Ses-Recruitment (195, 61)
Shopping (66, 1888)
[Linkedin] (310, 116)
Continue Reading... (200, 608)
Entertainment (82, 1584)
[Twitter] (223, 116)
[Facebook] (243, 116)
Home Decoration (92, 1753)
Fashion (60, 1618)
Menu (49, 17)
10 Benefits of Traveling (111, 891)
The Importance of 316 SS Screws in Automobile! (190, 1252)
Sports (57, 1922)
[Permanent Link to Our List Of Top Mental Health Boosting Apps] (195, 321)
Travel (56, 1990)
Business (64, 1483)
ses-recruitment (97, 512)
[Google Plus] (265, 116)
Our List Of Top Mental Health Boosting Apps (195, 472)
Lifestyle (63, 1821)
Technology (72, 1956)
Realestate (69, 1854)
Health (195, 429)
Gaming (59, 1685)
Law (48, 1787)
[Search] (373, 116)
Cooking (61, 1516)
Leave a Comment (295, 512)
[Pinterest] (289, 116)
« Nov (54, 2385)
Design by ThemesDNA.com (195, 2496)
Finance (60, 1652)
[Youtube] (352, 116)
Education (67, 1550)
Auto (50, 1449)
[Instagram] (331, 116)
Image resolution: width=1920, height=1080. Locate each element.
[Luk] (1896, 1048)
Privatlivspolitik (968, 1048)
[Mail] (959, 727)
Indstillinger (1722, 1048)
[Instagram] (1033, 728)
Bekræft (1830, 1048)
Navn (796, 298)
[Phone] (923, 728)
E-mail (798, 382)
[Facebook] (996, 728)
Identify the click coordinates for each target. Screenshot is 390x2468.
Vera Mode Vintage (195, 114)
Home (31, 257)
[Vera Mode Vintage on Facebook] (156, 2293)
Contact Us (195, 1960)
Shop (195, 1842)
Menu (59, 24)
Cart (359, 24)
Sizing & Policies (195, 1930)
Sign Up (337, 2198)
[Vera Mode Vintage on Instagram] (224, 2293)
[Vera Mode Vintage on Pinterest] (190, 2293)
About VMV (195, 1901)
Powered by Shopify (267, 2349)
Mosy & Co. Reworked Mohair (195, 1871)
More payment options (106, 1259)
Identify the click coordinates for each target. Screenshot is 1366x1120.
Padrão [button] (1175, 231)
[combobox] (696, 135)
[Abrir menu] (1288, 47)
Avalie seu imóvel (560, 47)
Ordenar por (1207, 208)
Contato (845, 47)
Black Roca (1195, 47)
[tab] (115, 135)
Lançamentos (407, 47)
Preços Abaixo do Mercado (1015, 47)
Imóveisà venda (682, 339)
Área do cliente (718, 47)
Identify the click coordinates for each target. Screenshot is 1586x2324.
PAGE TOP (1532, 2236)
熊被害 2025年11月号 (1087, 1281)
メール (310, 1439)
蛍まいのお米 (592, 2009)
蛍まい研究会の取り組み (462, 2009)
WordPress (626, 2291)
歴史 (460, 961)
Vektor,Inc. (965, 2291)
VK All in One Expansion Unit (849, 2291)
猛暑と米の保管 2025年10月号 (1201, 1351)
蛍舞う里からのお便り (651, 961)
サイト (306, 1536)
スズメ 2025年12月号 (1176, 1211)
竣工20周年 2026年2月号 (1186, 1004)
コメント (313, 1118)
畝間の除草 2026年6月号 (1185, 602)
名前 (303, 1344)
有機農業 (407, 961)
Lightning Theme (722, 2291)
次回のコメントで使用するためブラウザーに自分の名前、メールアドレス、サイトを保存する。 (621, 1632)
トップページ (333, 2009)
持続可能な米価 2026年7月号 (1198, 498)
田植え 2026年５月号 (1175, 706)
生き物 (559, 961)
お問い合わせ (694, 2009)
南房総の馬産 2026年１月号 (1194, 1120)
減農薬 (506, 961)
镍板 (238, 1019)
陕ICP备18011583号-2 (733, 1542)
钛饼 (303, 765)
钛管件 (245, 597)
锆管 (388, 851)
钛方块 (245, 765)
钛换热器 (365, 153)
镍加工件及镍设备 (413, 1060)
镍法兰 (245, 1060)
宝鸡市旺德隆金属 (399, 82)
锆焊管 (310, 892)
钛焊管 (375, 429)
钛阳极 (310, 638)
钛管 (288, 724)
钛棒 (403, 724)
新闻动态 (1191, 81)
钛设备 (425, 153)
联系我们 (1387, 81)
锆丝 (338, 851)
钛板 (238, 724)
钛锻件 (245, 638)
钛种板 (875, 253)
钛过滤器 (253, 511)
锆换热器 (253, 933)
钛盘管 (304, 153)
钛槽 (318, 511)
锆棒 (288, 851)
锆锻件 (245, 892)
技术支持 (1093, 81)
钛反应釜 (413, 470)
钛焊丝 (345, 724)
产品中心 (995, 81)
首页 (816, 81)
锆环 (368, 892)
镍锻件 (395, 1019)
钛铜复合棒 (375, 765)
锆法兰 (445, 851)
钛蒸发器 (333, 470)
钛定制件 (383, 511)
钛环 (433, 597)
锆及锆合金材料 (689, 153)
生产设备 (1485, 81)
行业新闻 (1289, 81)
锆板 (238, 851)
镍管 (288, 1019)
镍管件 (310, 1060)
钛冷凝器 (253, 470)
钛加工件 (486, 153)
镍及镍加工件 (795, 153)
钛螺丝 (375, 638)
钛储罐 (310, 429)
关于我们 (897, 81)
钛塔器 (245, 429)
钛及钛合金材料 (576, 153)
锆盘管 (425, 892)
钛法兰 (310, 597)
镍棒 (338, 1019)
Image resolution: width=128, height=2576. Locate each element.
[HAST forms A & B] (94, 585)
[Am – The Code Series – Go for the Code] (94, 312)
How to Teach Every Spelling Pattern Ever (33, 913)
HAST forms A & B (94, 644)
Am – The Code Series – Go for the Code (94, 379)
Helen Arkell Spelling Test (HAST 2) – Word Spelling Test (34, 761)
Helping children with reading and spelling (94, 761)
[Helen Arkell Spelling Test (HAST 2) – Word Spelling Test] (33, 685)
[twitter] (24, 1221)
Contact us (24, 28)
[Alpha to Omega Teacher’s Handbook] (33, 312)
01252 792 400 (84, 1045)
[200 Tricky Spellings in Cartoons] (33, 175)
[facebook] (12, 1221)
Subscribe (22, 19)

WHAT IS EXPECTED: The lines above from the one containing "[Instagram] (331, 116)" through the one containing "Powered by Shopify (267, 2349)" are to be set down exactly, and no others.

RESPONSE TO THE EXERCISE:
[Instagram] (331, 116)
Image resolution: width=1920, height=1080. Locate each element.
[Luk] (1896, 1048)
Privatlivspolitik (968, 1048)
[Mail] (959, 727)
Indstillinger (1722, 1048)
[Instagram] (1033, 728)
Bekræft (1830, 1048)
Navn (796, 298)
[Phone] (923, 728)
E-mail (798, 382)
[Facebook] (996, 728)
Identify the click coordinates for each target. Screenshot is 390x2468.
Vera Mode Vintage (195, 114)
Home (31, 257)
[Vera Mode Vintage on Facebook] (156, 2293)
Contact Us (195, 1960)
Shop (195, 1842)
Menu (59, 24)
Cart (359, 24)
Sizing & Policies (195, 1930)
Sign Up (337, 2198)
[Vera Mode Vintage on Instagram] (224, 2293)
[Vera Mode Vintage on Pinterest] (190, 2293)
About VMV (195, 1901)
Powered by Shopify (267, 2349)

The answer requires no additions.